排序包含超链接的无序列表

Question

我有一个包含多个超链接的无序列表。 为此，我拥有的javascript似乎正在对LI之间的所有内容进行排序，因为某些超链接指向其他域，这使事情变得一团糟。 无论如何，它会根据列表的标题或名称进行更新以进行排序吗？

<script type="text/javascript">
    function sortListDir() {
      var list, i, switching, b, shouldSwitch, dir, switchcount = 0;
      list = document.getElementById("id01");
      switching = true;
      // Set the sorting direction to ascending:
      dir = "asc";
      // Make a loop that will continue until no switching has been done:
      while (switching) {
        // Start by saying: no switching is done:
        switching = false;
        b = list.getElementsByTagName("LI");
        // Loop through all list-items:
        for (i = 0; i < (b.length - 1); i++) {
          // Start by saying there should be no switching:
          shouldSwitch = false;
          /* Check if the next item should switch place with the current item,
          based on the sorting direction (asc or desc): */
          if (dir == "asc") {
            if (b[i].innerHTML.toLowerCase() > b[i + 1].innerHTML.toLowerCase()) {
              /* If next item is alphabetically lower than current item,
              mark as a switch and break the loop: */
              shouldSwitch = true;
              break;
            }
          } else if (dir == "desc") {
            if (b[i].innerHTML.toLowerCase() < b[i + 1].innerHTML.toLowerCase()) {
              /* If next item is alphabetically higher than current item,
              mark as a switch and break the loop: */
              shouldSwitch= true;
              break;
            }
          }
        }
        if (shouldSwitch) {
          /* If a switch has been marked, make the switch
          and mark that a switch has been done: */
          b[i].parentNode.insertBefore(b[i + 1], b[i]);
          switching = true;
          // Each time a switch is done, increase switchcount by 1:
          switchcount ++;
        } else {
          /* If no switching has been done AND the direction is "asc",
          set the direction to "desc" and run the while loop again. */
          if (switchcount == 0 && dir == "asc") {
            dir = "desc";
            switching = true;
          }
        }
      }
    }
</script>

我的清单目前非常简单。

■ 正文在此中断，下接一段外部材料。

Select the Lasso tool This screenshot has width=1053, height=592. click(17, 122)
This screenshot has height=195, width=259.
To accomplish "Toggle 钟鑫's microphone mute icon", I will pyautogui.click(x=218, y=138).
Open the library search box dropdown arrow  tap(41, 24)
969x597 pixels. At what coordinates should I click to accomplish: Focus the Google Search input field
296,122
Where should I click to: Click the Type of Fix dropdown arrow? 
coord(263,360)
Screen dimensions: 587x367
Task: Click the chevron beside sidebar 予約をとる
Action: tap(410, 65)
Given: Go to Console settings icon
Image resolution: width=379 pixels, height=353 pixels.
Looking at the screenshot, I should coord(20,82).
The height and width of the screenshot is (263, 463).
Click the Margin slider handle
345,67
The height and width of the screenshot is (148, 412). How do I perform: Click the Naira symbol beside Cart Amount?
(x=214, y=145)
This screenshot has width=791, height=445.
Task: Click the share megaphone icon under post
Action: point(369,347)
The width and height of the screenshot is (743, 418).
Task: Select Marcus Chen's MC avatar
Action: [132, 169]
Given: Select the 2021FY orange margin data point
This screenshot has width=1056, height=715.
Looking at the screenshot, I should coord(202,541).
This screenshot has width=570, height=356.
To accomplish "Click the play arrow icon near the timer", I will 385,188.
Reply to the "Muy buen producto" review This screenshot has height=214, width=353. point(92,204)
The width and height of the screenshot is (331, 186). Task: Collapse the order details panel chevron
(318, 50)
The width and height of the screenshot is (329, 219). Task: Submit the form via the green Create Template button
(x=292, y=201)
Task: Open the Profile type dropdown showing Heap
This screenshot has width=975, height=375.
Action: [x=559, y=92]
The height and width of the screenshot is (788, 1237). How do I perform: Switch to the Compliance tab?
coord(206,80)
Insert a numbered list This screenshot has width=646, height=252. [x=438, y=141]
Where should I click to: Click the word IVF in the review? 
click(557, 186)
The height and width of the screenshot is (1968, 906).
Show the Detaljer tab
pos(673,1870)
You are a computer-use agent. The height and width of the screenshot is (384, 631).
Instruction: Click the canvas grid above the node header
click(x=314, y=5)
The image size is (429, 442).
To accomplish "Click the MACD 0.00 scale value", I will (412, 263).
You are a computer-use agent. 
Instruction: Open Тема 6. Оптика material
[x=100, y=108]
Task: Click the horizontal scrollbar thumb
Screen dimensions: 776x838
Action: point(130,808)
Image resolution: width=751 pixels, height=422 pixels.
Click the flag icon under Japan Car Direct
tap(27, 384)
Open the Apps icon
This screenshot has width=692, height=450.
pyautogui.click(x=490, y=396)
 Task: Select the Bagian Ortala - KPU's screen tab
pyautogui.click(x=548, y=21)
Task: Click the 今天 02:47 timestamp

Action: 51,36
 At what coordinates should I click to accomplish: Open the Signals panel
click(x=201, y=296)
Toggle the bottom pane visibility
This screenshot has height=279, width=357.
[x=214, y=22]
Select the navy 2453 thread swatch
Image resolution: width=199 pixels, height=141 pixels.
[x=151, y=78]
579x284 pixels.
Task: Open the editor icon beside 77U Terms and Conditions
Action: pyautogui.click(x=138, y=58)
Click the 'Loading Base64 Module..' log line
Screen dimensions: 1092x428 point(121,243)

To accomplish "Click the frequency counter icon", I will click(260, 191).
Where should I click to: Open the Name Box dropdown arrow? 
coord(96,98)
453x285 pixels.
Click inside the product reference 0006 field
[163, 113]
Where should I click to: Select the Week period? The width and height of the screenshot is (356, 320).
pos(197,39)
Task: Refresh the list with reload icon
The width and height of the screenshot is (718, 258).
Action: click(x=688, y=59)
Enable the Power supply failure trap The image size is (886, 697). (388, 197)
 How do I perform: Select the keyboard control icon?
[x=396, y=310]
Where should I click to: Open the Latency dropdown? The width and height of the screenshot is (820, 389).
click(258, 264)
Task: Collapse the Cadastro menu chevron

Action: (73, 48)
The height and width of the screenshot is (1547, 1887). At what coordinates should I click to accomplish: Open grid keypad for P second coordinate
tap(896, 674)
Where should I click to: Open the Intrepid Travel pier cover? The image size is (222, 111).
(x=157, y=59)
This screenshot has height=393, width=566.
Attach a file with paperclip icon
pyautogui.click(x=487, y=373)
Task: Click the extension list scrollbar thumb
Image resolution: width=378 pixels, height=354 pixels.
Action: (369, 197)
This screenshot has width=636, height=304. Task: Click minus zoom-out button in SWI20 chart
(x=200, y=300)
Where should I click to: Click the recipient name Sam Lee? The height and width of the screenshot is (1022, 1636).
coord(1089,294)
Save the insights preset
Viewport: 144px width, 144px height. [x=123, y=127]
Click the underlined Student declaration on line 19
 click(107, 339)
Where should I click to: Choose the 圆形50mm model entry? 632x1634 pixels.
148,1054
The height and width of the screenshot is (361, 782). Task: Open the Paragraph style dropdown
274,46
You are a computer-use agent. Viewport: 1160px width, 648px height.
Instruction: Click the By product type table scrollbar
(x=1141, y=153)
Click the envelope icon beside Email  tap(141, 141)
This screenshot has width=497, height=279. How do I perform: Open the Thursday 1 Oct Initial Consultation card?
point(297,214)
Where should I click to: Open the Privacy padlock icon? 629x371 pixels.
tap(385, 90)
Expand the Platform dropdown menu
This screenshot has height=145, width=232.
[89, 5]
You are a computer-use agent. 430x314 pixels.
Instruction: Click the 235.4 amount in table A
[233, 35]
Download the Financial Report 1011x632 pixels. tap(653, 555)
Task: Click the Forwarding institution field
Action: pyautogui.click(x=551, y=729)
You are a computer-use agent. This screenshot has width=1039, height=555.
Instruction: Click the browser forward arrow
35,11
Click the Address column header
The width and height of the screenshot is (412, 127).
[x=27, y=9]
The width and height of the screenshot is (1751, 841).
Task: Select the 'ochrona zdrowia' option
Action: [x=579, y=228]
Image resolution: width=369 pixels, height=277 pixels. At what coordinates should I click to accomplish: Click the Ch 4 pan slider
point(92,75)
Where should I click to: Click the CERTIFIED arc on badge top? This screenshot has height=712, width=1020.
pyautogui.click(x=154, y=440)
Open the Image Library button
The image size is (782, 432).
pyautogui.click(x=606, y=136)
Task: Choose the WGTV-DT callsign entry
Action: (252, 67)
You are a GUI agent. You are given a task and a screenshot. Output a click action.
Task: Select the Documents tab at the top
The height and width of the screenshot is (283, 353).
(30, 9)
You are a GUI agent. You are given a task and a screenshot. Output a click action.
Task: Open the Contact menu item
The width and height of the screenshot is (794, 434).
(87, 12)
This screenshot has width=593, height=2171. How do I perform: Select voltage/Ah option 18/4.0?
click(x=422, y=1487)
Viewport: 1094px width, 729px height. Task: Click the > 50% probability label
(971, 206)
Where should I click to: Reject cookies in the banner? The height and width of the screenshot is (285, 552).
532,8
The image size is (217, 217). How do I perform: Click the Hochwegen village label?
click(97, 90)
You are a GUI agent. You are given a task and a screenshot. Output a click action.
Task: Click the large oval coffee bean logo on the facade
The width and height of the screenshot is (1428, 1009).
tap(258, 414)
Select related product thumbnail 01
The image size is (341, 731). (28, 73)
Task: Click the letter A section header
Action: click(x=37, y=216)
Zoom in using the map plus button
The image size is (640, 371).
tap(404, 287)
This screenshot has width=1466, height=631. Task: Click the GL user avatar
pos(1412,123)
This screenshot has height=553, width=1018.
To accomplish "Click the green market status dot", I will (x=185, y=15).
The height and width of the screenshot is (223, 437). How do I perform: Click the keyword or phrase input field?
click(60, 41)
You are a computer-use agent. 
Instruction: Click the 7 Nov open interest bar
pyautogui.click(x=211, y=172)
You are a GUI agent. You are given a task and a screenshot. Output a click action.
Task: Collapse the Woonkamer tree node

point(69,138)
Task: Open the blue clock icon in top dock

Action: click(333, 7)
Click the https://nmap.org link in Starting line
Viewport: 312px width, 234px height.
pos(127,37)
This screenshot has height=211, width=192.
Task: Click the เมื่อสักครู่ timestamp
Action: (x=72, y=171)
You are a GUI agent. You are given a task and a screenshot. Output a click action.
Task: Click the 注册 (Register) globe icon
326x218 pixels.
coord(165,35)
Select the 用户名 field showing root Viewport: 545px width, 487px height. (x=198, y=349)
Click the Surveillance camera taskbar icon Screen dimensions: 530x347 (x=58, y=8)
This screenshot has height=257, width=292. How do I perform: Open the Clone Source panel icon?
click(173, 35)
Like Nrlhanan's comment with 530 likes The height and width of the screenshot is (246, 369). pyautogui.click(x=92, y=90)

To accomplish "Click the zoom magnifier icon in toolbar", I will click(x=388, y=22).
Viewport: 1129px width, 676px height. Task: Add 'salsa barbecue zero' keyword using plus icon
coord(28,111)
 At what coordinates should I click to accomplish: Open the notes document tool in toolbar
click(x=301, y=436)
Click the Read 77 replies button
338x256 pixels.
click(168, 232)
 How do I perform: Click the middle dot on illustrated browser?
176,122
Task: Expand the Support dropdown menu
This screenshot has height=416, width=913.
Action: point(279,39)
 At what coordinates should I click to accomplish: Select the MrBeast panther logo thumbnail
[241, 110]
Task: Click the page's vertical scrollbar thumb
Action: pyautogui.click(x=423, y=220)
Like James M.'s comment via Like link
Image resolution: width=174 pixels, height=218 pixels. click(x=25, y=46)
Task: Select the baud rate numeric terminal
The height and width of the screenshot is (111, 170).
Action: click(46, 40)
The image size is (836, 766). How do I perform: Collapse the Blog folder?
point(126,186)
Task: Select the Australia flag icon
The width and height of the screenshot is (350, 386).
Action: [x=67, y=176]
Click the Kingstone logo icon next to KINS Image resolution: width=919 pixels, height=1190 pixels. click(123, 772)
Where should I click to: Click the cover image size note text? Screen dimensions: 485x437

示例：

<ul id="id01">
   <li><a href="####">Something</a></li>
   <li><a href="####">Something</a></li>
   <li><a href="####">Something</a></li>
</ul>

Answer 1

使用Array#sort()对元素数组进行排序更简单，然后遍历已排序的元素并追加回列表中

function sortList(dir) {
  var list = document.querySelector('#id01')
  var items = Array.from(list.childNodes).sort(function(a, b) {
    var aTxt = a.textContent.trim(),
      bTxt = b.textContent.trim(),
      ref = dir === 'desc' ? bTxt : aTxt,
      comp = dir === 'desc' ? aTxt : bTxt;
    return ref.localeCompare(comp)
  });
  items.forEach(function(el) {
    list.appendChild(el)
  });
}

// sort buttons for demo
['asc', 'desc'].forEach(function(dir) {
  document.querySelector('#' + dir).addEventListener('click', function(e) {
    sortList(dir)
  })
})

<button id="asc">Sort Asc</button><button id="desc">Sort desc</button>

<ul id="id01">
  <li><a href="#">One</a></li>
  <li><a href="#">Two</a></li>
  <li><a href="#">Three</a></li>
  <li><a href="#">Four</a></li>
  <li><a href="#">Five</a></li>
  <li><a href="#">Six</a></li>
</ul>